How to mitigate business risks while scaling up
Within a culture of growth and quick innovation, the risks of privacy compliance and financial management failures is ever present.
The fintech-community shares concern about these risks. This was made known with hundreds attending a recent webinar: How to mitigate risks for your business while scaling up, hosted byDiviPay. DiviPay is an all-in-one virtual credit card and spend management tool.
Special guest Marion Hemphill, General Counsel & Chief Privacy Officer at Australian Red Cross Lifeblood joined Cale Bulgin, Sales & Partners Manager of DiviPay, and Jay Gilden, Co-Founder of Openly, an Australian innovator of tools to help make self-management of privacy easier.
Their insights revealed the costs of the, ‘It can’t happen to me,’ philosophy and what to do to avoid that risk.
Privacy breaches are avoided with better communication between teams and contractors
Marion Hemphill: ‘Siloed teams leave businesses vulnerable. In 2016, Australia Red Cross Lifeblood made headlines for what was labelled as Australia’s biggest privacy breach. It was a bit of a near miss in that it was only one person – who didn’t have bad intentions – that accessed that data.
‘What we learned from that is that the bigger an organisation gets, people who are meant to be operating with the same vision and mission can be pulling against each other.’
The challenge is then how to get communications happening between different parts of the business, in terms of maintaining what is important.
It’s worth asking questions like, ‘Who’s managing suppliers?’ And it’s worth understanding that one model of supply that works for one part of the business might not work for another. If you’re making short-term decisions in the business, ask what that’s going to mean for other parts of the organisation.
Your suppliers must also understand what’s important to you, and then they must keep reaffirming their understanding and evidencing that in their practice as you move forward.
Culture of transparency protects you in the long term
Jay Gilden: ‘Managing people’s data appropriately ultimately falls back on the team culture. If you have a culture of doing things potentially on the wrong side of the line, that’s going to keep happening until something goes wrong.
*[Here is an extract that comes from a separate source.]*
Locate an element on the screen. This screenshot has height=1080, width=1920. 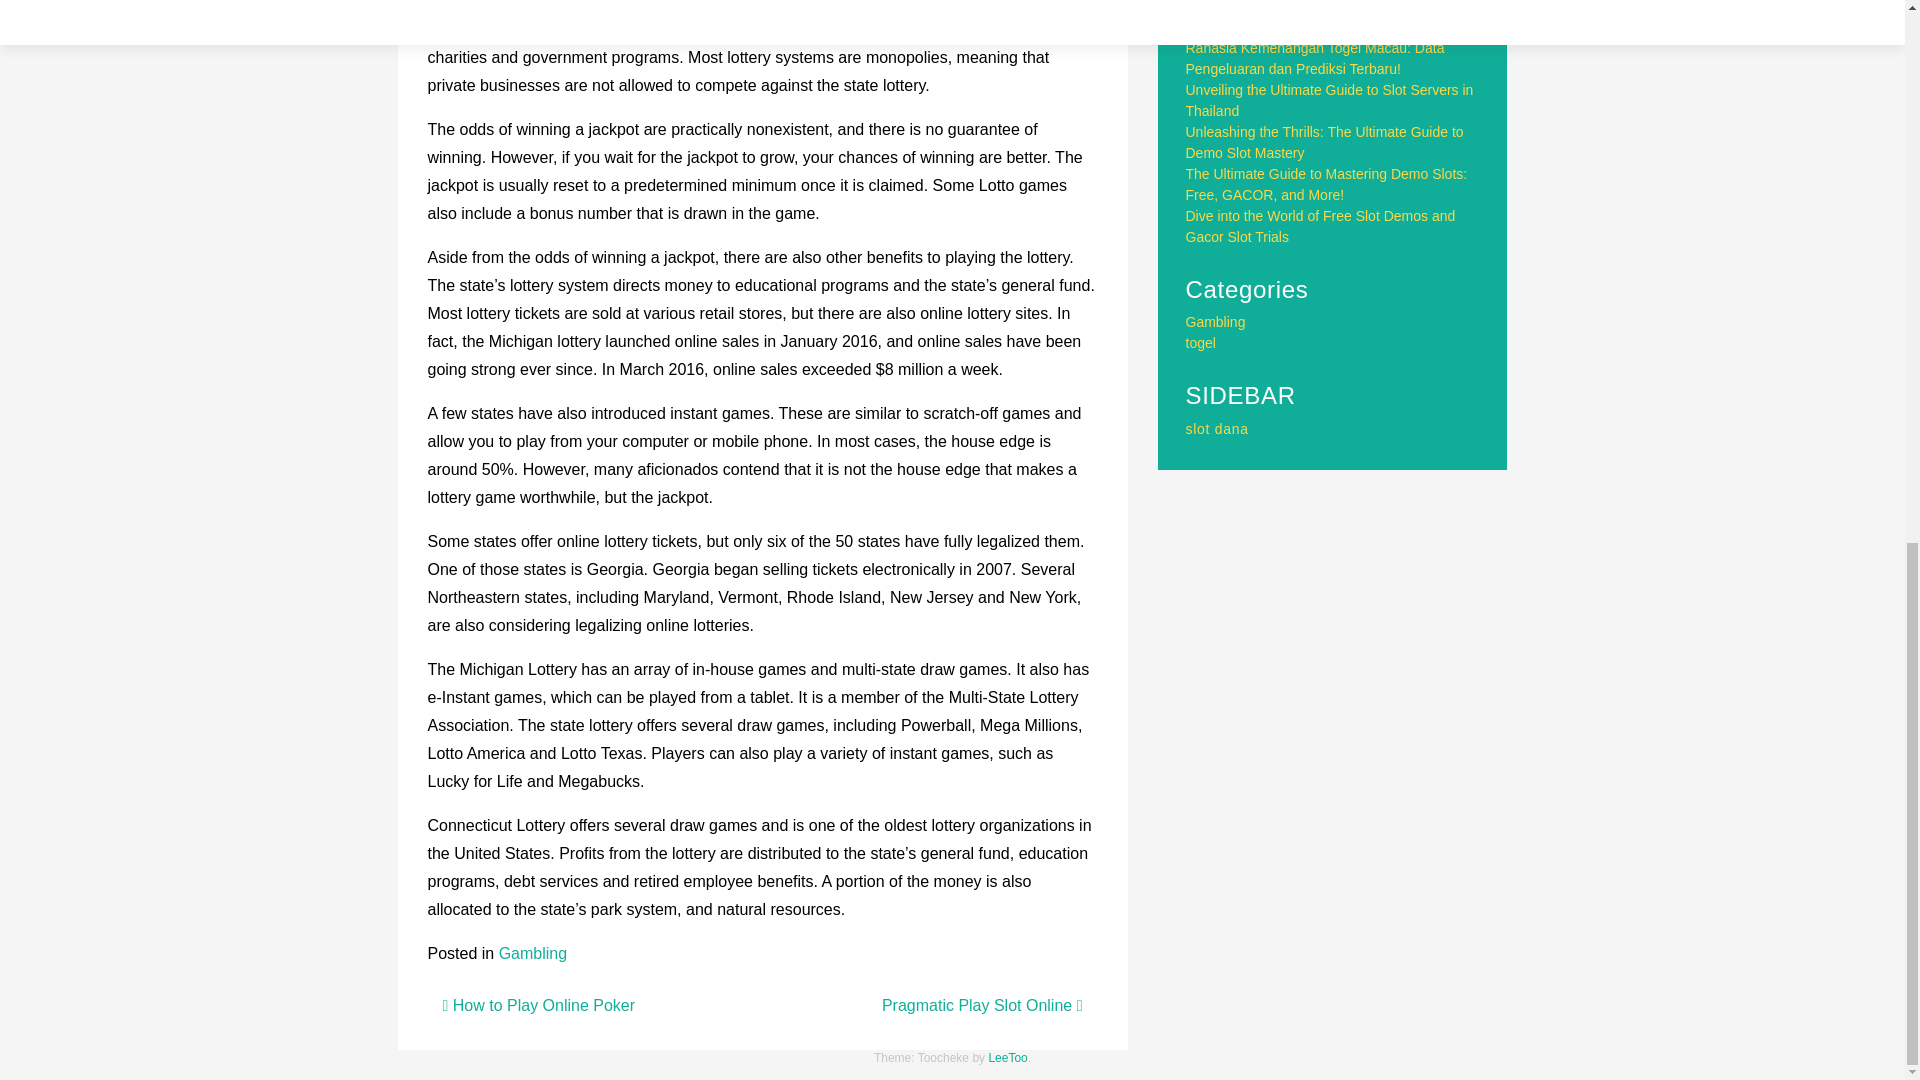
Dive into the World of Free Slot Demos and Gacor Slot Trials is located at coordinates (1320, 226).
‘If you have a culture that is built around transparency, trust, and ethics, in pretty much all of your risk strategies, you’re going to have a lot better outcomes as the business grows, because it’ll be passed on through the chains of the different departments.’
A good moral guide is to ask yourself, if it was on the front page of the paper tomorrow, would you be happy to show your clients?
For Openly, a privacy and tech company, the standards are high, just by the nature of what they do, but it’s important to find across each organisation what the acceptable risk is.
To overcome financial risk, don’t put fraud prevention in the ‘too hard basket’
Cale Bulgin: ‘For any business, the risk appetite is always relatively low around financial management. But the current application process for traditional banking products is extremely long and cumbersome.
‘That’s why all too often we see one or two corporate debit or credit cards, in the name of a director or founder, used across the business, which opens an organisation up to lots of risks. We’ve heard of instances where staff have defrauded businesses of tens of thousands of dollars.
‘It just gets to the point where someone in the business goes enough is enough. We need to fix this before something happens. That’s when they talk to us.’
DiviPay mounts a good case for solving these issues, offering businesses access to multiple virtual credit cards for anyone on staff, bound by strict rules on how much can be spent and on what. This can be digitally tracked in real time, giving helpful assurance to finance managers and business owners.
Use technology to ease financial risk
Jay Gilden: ‘Two of Openly’s biggest challenges are funding and liquidity risks. We had an issue early on where we were onboarding a huge number of vendors into the system to either test or provide services for us. Within the tech stack, we weren’t sure where the money was going.
‘We would stop using a piece of tech and keep paying for it for months and months on end, which is obviously a really scary spot to find yourself in.
‘We turned to DiviPay and we’re now better managing our schemes and forecasting our cancellations through DiviPay, and tying it into our other accounting systems’.
There’s genuinely no reason for a business in 2021 to not be using cost-effective technology solutions to manage risk, and to build that culture of compliance really early on, whether you’re a start up or scale up, medium-sized business, or beyond.